Segment Start: RECORD EXTRACTS

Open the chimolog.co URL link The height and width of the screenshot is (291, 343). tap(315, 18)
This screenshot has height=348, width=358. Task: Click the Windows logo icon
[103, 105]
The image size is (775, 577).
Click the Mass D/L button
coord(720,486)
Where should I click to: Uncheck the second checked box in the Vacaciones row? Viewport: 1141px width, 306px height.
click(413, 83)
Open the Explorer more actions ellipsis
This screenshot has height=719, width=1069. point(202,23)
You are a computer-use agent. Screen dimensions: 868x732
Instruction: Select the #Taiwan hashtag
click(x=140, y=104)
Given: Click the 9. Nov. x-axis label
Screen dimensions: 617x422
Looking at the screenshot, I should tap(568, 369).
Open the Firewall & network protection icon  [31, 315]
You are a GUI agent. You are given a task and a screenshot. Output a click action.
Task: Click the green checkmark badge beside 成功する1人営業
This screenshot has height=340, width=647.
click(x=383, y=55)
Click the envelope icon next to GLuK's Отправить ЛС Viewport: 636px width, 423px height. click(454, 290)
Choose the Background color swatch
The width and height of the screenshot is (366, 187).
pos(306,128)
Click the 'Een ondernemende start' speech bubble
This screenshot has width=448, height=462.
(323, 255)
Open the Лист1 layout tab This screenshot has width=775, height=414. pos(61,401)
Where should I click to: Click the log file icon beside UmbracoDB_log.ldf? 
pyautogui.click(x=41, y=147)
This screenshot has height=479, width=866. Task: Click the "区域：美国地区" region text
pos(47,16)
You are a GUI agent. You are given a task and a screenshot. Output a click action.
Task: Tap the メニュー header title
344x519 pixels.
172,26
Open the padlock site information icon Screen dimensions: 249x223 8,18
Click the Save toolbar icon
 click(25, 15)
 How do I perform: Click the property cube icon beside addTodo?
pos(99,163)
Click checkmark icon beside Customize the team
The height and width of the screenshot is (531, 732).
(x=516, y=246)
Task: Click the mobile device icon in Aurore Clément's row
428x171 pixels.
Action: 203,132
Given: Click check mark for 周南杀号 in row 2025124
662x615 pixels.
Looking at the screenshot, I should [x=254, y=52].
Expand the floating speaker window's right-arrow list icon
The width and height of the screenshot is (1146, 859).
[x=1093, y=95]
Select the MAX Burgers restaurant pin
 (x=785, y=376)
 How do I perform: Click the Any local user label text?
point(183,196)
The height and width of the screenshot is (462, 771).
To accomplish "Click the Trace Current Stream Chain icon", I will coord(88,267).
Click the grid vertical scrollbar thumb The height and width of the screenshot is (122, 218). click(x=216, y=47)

Segment End: RECORD EXTRACTS

* DESCRIPTION OF THE TASK: Each of the lines above must appear again, unchanged.

* FINAL ANSWER:
Open the chimolog.co URL link The height and width of the screenshot is (291, 343). tap(315, 18)
This screenshot has height=348, width=358. Task: Click the Windows logo icon
[103, 105]
The image size is (775, 577).
Click the Mass D/L button
coord(720,486)
Where should I click to: Uncheck the second checked box in the Vacaciones row? Viewport: 1141px width, 306px height.
click(413, 83)
Open the Explorer more actions ellipsis
This screenshot has height=719, width=1069. point(202,23)
You are a computer-use agent. Screen dimensions: 868x732
Instruction: Select the #Taiwan hashtag
click(x=140, y=104)
Given: Click the 9. Nov. x-axis label
Screen dimensions: 617x422
Looking at the screenshot, I should tap(568, 369).
Open the Firewall & network protection icon  [31, 315]
You are a GUI agent. You are given a task and a screenshot. Output a click action.
Task: Click the green checkmark badge beside 成功する1人営業
This screenshot has height=340, width=647.
click(x=383, y=55)
Click the envelope icon next to GLuK's Отправить ЛС Viewport: 636px width, 423px height. click(454, 290)
Choose the Background color swatch
The width and height of the screenshot is (366, 187).
pos(306,128)
Click the 'Een ondernemende start' speech bubble
This screenshot has width=448, height=462.
(323, 255)
Open the Лист1 layout tab This screenshot has width=775, height=414. pos(61,401)
Where should I click to: Click the log file icon beside UmbracoDB_log.ldf? 
pyautogui.click(x=41, y=147)
This screenshot has height=479, width=866. Task: Click the "区域：美国地区" region text
pos(47,16)
You are a GUI agent. You are given a task and a screenshot. Output a click action.
Task: Tap the メニュー header title
344x519 pixels.
172,26
Open the padlock site information icon Screen dimensions: 249x223 8,18
Click the Save toolbar icon
 click(25, 15)
 How do I perform: Click the property cube icon beside addTodo?
pos(99,163)
Click checkmark icon beside Customize the team
The height and width of the screenshot is (531, 732).
(x=516, y=246)
Task: Click the mobile device icon in Aurore Clément's row
428x171 pixels.
Action: 203,132
Given: Click check mark for 周南杀号 in row 2025124
662x615 pixels.
Looking at the screenshot, I should [x=254, y=52].
Expand the floating speaker window's right-arrow list icon
The width and height of the screenshot is (1146, 859).
[x=1093, y=95]
Select the MAX Burgers restaurant pin
 (x=785, y=376)
 How do I perform: Click the Any local user label text?
point(183,196)
The height and width of the screenshot is (462, 771).
To accomplish "Click the Trace Current Stream Chain icon", I will coord(88,267).
Click the grid vertical scrollbar thumb The height and width of the screenshot is (122, 218). click(x=216, y=47)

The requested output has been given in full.